■ **Directions**: Reproduce the lines of the records verbatim, from the line containing "Given: Add a step below チャンネルにメッセージを送る" through the line containing "Looking at the screenshot, I should (9, 251).", including both of those lines.

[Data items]
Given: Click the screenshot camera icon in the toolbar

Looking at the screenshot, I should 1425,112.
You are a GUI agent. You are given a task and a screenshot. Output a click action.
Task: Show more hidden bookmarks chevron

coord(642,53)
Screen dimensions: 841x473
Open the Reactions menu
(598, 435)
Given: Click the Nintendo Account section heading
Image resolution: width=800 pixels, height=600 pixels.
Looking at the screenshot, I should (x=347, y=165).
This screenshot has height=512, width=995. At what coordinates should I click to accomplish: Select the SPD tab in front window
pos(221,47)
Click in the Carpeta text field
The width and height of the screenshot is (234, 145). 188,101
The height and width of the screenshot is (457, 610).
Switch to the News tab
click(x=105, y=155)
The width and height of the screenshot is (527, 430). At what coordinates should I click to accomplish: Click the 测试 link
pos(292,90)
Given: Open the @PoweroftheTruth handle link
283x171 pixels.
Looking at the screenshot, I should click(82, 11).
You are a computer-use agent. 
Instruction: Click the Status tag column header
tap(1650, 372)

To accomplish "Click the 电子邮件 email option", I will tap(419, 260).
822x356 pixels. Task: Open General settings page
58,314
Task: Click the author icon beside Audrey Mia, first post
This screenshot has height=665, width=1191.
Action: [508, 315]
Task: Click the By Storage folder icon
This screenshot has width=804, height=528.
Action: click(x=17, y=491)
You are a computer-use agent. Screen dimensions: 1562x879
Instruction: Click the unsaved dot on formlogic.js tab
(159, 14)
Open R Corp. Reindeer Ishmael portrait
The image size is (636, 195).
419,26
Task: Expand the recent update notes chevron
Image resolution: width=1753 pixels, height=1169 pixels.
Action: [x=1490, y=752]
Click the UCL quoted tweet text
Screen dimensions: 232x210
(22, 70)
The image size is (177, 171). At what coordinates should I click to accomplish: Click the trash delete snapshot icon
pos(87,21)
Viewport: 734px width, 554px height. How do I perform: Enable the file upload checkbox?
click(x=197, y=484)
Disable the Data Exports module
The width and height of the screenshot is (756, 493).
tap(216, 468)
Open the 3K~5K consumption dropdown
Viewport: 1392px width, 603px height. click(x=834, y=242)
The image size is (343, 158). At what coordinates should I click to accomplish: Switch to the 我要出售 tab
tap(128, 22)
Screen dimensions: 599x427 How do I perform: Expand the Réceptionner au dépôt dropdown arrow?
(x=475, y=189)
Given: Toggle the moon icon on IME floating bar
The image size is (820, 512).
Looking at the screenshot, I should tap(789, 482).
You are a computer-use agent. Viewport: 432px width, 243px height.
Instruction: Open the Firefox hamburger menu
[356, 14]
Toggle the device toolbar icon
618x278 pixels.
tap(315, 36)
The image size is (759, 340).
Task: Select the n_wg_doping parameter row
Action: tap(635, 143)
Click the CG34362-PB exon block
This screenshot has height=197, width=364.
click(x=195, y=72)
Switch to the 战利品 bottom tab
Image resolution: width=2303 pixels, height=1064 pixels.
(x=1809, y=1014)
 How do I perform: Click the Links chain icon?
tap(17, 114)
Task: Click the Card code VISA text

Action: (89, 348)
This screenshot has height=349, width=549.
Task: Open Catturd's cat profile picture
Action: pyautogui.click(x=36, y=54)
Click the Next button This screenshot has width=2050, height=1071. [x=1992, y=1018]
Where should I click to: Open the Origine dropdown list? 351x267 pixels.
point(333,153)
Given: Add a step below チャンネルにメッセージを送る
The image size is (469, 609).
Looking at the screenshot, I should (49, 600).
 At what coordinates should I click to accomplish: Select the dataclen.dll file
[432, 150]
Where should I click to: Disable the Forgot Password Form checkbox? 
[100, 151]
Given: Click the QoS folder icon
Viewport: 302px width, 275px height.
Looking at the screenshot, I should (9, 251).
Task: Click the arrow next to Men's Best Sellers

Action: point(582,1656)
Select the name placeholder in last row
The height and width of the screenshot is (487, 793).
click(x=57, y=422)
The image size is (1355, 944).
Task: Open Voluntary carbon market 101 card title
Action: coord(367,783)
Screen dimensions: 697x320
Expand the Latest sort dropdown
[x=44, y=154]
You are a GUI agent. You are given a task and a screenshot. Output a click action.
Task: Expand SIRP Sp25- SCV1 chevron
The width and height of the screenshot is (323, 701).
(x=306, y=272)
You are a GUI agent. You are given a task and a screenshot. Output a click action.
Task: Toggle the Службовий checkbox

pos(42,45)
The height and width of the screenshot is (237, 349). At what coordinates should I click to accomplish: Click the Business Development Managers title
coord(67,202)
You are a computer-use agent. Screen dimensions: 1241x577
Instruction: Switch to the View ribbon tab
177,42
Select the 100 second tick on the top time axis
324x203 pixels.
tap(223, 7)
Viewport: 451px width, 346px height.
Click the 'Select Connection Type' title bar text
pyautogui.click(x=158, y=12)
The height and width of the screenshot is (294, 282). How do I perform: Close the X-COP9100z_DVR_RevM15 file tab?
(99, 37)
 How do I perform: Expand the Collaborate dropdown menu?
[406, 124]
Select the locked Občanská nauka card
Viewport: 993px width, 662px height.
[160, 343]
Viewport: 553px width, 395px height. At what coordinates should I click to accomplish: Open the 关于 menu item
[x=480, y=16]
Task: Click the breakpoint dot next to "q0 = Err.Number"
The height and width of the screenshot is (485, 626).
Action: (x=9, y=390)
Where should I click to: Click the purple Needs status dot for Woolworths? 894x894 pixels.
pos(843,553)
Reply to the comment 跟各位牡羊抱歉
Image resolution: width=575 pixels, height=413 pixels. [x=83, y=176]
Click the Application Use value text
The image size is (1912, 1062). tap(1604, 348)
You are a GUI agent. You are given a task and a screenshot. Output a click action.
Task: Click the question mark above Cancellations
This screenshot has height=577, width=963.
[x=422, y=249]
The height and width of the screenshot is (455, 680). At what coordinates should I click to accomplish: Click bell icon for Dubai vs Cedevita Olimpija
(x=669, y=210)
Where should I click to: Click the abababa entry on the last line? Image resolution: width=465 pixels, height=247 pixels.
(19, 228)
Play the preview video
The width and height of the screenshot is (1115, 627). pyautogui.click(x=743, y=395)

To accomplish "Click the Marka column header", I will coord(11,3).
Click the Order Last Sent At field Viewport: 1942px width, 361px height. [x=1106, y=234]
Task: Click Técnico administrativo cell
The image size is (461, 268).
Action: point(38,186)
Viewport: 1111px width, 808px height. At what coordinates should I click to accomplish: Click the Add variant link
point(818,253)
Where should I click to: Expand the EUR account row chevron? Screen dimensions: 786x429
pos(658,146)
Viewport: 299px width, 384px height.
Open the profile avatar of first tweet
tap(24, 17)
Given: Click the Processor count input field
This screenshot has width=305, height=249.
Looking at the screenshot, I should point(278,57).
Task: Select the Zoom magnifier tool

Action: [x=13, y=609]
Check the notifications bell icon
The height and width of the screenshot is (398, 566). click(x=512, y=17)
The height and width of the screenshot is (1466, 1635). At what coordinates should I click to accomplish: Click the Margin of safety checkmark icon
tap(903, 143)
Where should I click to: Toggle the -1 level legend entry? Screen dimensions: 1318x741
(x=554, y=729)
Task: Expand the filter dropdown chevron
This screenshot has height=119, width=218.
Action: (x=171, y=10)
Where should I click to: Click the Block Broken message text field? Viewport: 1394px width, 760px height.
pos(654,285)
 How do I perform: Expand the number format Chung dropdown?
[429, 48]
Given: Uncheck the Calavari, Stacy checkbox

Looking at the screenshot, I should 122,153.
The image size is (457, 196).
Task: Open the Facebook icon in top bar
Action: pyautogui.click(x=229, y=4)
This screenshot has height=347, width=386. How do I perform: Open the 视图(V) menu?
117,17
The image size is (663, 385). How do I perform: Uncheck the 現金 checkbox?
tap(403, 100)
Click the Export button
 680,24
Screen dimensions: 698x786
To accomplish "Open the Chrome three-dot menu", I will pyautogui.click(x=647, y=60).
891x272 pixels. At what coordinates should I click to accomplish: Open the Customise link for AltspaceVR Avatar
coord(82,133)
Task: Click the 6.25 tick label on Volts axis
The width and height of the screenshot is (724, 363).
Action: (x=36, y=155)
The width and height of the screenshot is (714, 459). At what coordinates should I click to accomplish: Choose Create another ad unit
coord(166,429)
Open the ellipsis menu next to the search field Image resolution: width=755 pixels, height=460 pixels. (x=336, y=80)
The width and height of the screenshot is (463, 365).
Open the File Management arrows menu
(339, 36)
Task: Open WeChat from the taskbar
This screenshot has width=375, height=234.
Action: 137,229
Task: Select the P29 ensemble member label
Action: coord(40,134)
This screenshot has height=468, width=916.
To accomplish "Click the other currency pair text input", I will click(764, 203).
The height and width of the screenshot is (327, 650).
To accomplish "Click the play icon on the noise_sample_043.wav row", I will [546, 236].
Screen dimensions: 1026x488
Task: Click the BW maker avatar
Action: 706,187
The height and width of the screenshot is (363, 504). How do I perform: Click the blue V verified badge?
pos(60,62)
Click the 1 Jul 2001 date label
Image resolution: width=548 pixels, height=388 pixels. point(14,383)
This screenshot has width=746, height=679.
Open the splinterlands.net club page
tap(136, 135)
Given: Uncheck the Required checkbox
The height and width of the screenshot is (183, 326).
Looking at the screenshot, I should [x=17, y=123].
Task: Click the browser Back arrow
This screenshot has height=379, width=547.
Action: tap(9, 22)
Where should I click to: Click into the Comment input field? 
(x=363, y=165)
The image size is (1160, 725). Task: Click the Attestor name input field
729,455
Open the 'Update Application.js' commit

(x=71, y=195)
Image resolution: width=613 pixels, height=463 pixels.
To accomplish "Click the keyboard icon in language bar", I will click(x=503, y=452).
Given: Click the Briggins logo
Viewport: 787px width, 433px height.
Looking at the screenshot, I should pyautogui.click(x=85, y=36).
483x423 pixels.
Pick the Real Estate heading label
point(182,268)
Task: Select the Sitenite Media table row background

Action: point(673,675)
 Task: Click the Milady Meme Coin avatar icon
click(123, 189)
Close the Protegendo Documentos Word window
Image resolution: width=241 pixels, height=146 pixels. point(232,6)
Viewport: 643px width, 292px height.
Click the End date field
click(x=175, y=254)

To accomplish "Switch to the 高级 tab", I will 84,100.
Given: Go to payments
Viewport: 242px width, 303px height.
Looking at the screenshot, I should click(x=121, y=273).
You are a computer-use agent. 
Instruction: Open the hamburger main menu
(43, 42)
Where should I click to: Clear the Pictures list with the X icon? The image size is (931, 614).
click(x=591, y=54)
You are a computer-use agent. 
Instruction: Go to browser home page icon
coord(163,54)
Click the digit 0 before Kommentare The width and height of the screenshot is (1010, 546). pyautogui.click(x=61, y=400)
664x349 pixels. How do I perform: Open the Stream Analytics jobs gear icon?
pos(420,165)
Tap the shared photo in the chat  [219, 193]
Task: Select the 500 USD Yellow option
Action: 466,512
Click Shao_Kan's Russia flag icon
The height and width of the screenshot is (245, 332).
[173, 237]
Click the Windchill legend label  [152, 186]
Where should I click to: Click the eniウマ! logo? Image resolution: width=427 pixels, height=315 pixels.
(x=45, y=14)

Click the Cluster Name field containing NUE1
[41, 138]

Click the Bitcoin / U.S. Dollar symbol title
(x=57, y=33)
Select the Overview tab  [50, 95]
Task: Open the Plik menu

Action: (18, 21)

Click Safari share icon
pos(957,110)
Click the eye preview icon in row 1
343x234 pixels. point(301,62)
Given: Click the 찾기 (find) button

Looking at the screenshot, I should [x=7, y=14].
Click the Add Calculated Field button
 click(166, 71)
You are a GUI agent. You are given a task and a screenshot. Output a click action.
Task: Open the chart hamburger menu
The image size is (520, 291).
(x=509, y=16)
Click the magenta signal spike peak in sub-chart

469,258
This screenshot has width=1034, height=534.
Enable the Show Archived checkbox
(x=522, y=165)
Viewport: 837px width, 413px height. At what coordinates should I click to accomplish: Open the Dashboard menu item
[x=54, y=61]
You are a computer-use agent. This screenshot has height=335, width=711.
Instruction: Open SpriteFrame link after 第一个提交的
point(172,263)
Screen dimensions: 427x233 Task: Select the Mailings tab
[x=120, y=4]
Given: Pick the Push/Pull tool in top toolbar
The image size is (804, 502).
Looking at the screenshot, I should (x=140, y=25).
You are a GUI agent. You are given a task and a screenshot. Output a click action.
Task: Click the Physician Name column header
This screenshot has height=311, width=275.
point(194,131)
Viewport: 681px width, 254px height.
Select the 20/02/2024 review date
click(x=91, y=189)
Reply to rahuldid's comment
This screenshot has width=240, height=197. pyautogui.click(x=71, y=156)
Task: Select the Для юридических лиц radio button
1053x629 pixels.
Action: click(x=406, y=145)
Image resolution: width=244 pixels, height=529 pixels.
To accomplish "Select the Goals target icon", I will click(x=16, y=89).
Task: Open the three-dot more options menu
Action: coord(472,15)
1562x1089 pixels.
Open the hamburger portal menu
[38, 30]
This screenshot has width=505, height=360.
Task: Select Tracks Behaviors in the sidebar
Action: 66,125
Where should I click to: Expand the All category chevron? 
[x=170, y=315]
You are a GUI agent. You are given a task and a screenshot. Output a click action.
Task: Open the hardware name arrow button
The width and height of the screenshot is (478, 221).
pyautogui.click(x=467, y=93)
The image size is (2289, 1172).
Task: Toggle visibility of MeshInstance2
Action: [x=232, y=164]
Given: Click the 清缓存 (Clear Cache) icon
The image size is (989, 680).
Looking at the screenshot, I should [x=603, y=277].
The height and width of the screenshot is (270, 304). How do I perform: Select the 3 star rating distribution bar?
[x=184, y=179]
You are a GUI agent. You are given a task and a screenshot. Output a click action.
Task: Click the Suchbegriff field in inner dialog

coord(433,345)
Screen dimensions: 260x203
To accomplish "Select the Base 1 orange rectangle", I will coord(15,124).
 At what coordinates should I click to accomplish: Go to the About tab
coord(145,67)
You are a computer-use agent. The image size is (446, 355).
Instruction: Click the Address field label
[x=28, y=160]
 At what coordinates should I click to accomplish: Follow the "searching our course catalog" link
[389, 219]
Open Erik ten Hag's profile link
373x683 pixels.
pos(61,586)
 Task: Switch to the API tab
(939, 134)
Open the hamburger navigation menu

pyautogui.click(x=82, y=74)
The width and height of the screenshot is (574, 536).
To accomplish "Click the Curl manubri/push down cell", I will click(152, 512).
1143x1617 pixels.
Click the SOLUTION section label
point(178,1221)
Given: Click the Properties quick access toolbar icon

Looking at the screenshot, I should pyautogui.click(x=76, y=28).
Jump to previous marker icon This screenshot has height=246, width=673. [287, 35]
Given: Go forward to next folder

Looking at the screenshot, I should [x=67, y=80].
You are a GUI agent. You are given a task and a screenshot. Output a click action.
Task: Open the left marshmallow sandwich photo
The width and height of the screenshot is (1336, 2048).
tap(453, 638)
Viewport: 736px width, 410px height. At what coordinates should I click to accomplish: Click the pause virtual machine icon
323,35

■ **Finished answer**:
Given: Add a step below チャンネルにメッセージを送る
The image size is (469, 609).
Looking at the screenshot, I should (49, 600).
 At what coordinates should I click to accomplish: Select the dataclen.dll file
[432, 150]
Where should I click to: Disable the Forgot Password Form checkbox? 
[100, 151]
Given: Click the QoS folder icon
Viewport: 302px width, 275px height.
Looking at the screenshot, I should (9, 251).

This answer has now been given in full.